Osaurus

Native AI edge runtime for macOS that aggregates local (MLX) and cloud models via a unified API, featuring built-in MCP server, memory systems, and automation toolchains for local-first AI agent infrastructure.

Project Overview#

Osaurus is a native AI edge runtime for macOS developed by Dinoki Labs, designed specifically for Apple Silicon (M1+).
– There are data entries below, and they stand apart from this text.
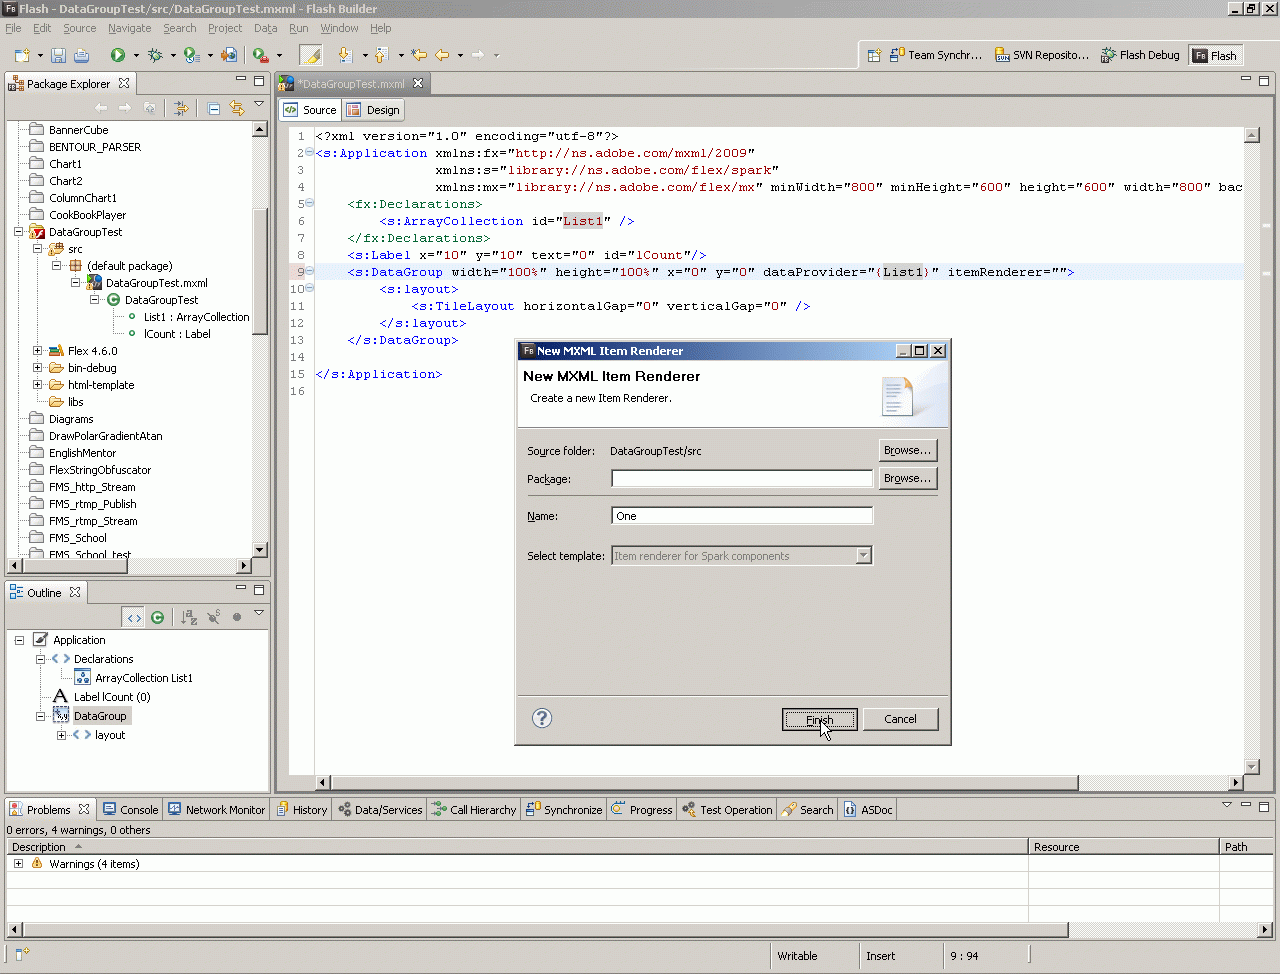Image resolution: width=1280 pixels, height=974 pixels.
Task: Click the Print icon in toolbar
Action: [x=81, y=55]
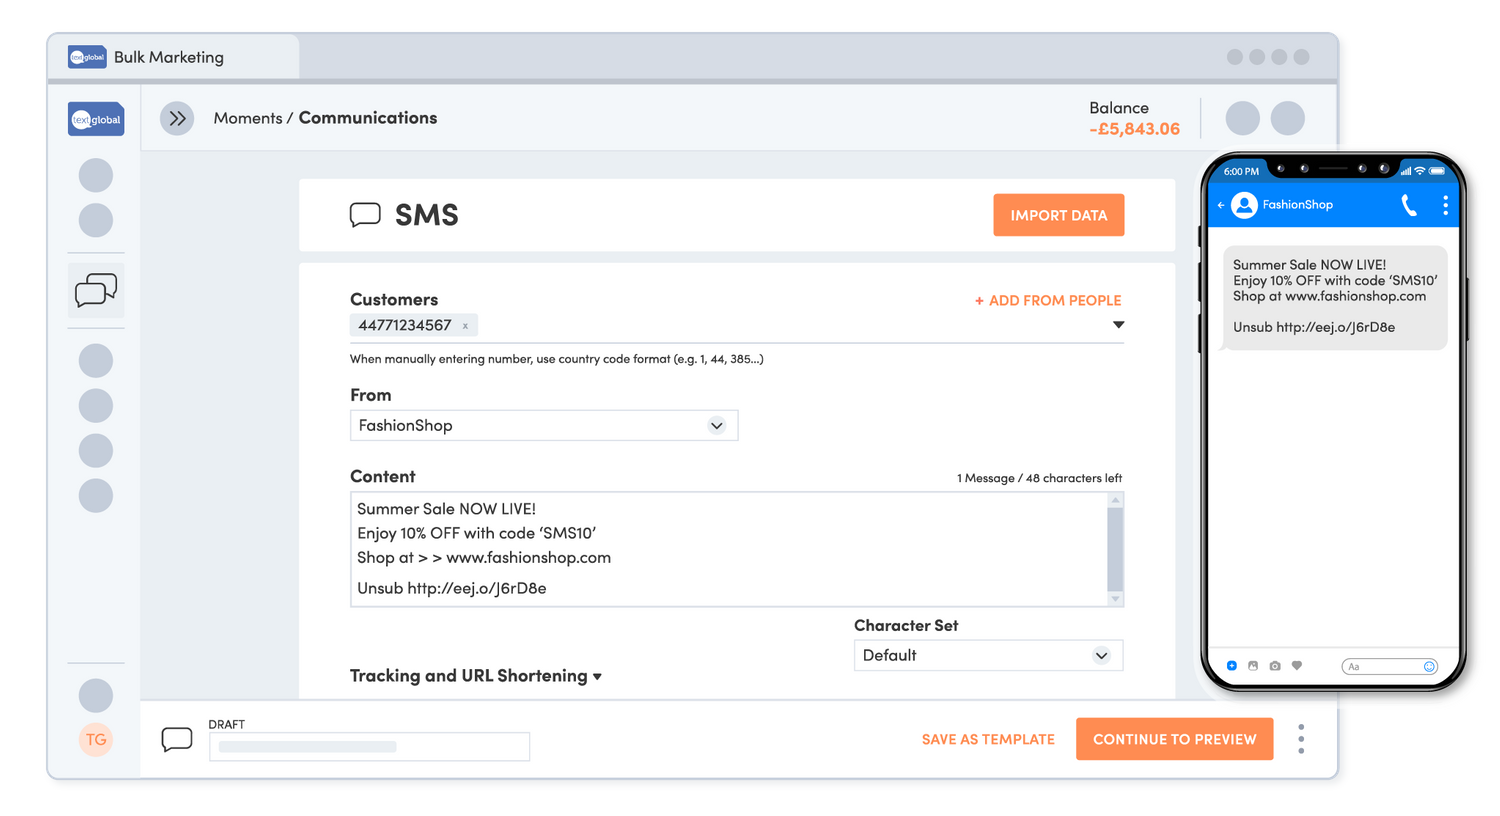The height and width of the screenshot is (816, 1500).
Task: Click the vertical dots beside Continue to Preview
Action: 1301,739
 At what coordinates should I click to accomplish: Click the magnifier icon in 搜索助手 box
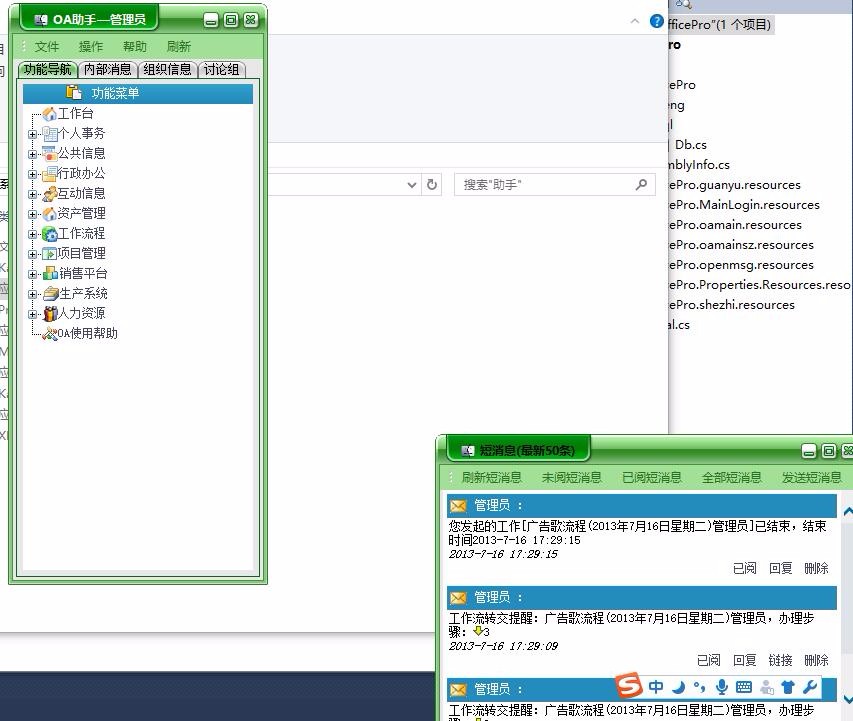point(640,185)
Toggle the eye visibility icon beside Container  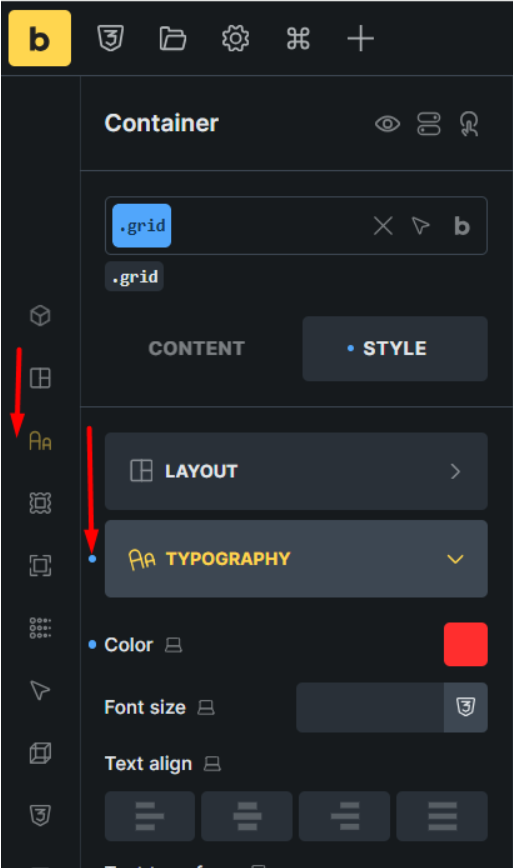pos(387,123)
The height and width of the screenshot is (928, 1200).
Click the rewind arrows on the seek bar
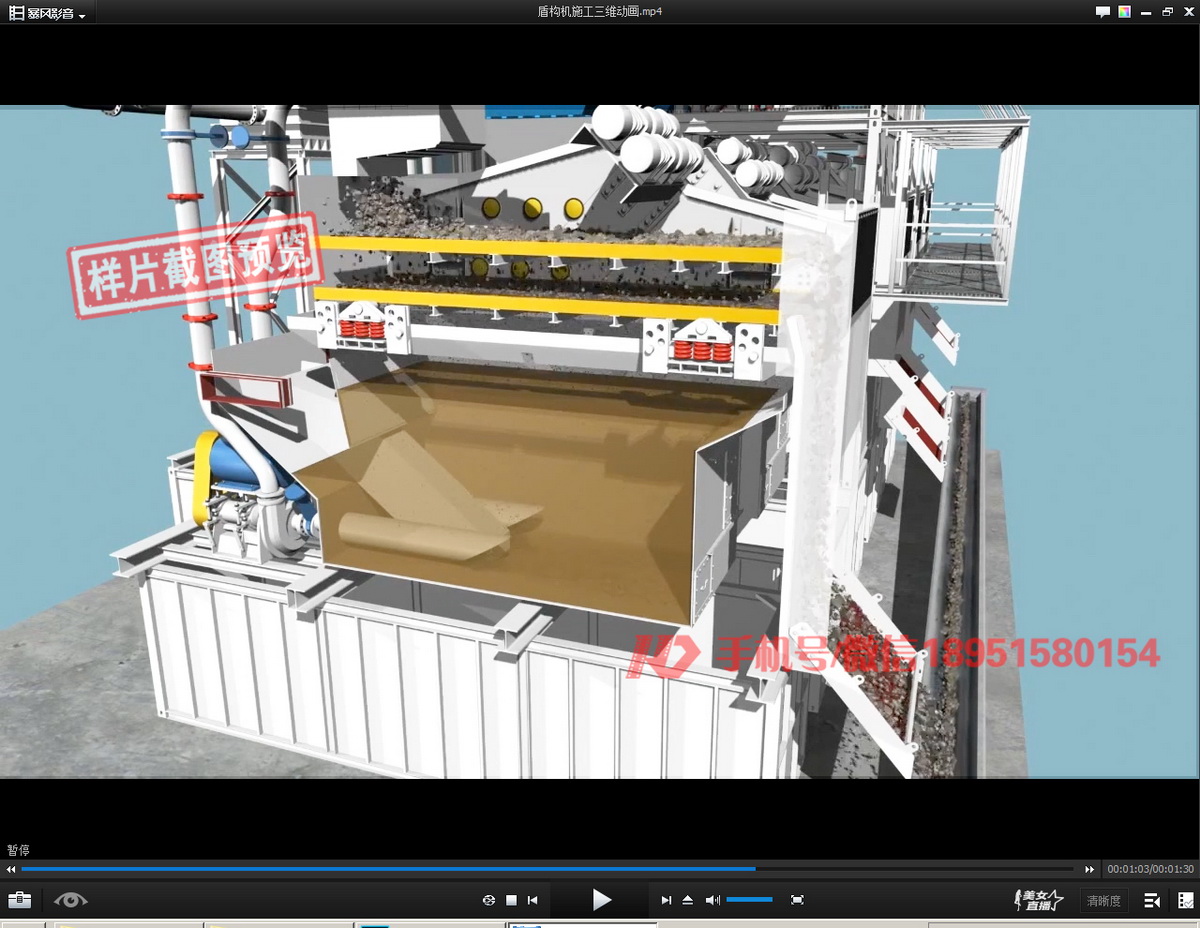[x=11, y=870]
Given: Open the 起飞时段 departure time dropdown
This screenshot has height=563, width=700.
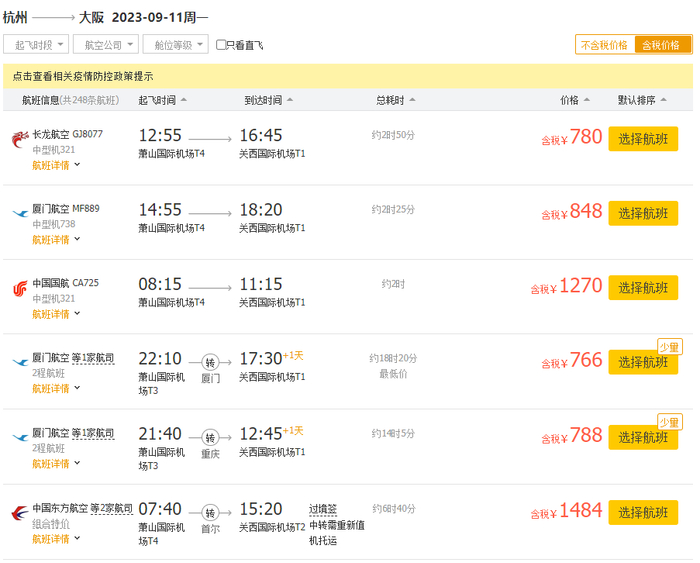Looking at the screenshot, I should point(36,45).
Acting as an always-on runtime, it efficiently runs local models (Llama, Qwen, Gemma, Mistral, etc.) using the MLX framework while seamlessly connecting to cloud services like OpenAI, Anthropic, and OpenRouter.

Core Capabilities#

Model Runtime#

Local Inference: Optimized inference on Apple Silicon via MLX Runtime
Cloud Aggregation: Support for Anthropic, OpenAI, OpenRouter, Ollama, LM Studio
API Compatibility: OpenAI (/v1/chat/completions), Anthropic (/messages), Ollama (/chat) format endpoints

MCP Protocol Support#

MCP Server: Expose built-in tools to clients like Cursor, Claude Desktop
Remote MCP Providers: Connect to external MCP servers and aggregate tools

Agent System#

Multi-Agent Support: Create task-specific assistants with independent Prompt, model, and tool configurations
Four-Layer Memory Architecture: User Profile, Working Memory, Conversation Summaries, Knowledge Graph
Hybrid Search: BM25 + Vector Embedding

Tools & Plugins#

20+ Native Plugins: Filesystem, Browser, Git, Search, Mail, Calendar, Vision, etc.
Install from central registry or create custom plugins

Automation Features#

Schedules: Execute AI tasks at scheduled times
Watchers: Trigger tasks on folder changes
Work Mode: Autonomous multi-step task execution

Voice Features#

Local real-time transcription via FluidAudio
VAD mode with wake word activation
Global hotkey for voice transcription to any app

Installation#

# Homebrew installation
brew install --cask osaurus

# Or download from GitHub Releases
# https://github.com/osaurus-ai/osaurus/releases

Quick Start#

osaurus serve           # Start server (default port 1337)
osaurus ui              # Open menu bar UI
osaurus run llama-3.2-3b-instruct-4bit  # Interactive chat

MCP Client Configuration#

{
  "mcpServers": {
    "osaurus": {
      "command": "osaurus",
      "args": ["mcp"]
    }
  }
}

Code Integration Example#

from openai import OpenAI

client = OpenAI(base_url="http://127.0.0.1:1337/v1", api_key="osaurus")
response = client.chat.completions.create(
    model="llama-3.2-3b-instruct-4bit",
    messages=[{"role": "user", "content": "Hello!"}]
)

Use Cases#

Personal AI Hub: Unified tool and model gateway for MCP clients
Automation Workflows: Scheduled tasks, file monitoring, auto-processing
Multi-Model Development: Switch between different LLMs via single endpoint
Privacy-Sensitive Assistant: Process sensitive data with local models

System Requirements#

macOS 15.5+
Apple Silicon (M1 or newer)
Xcode 16.4+ (for building from source)

Environment Variables#

OSU_PORT: Custom service port
OSU_MODELS_DIR: Custom model storage path (default ~/MLXModels)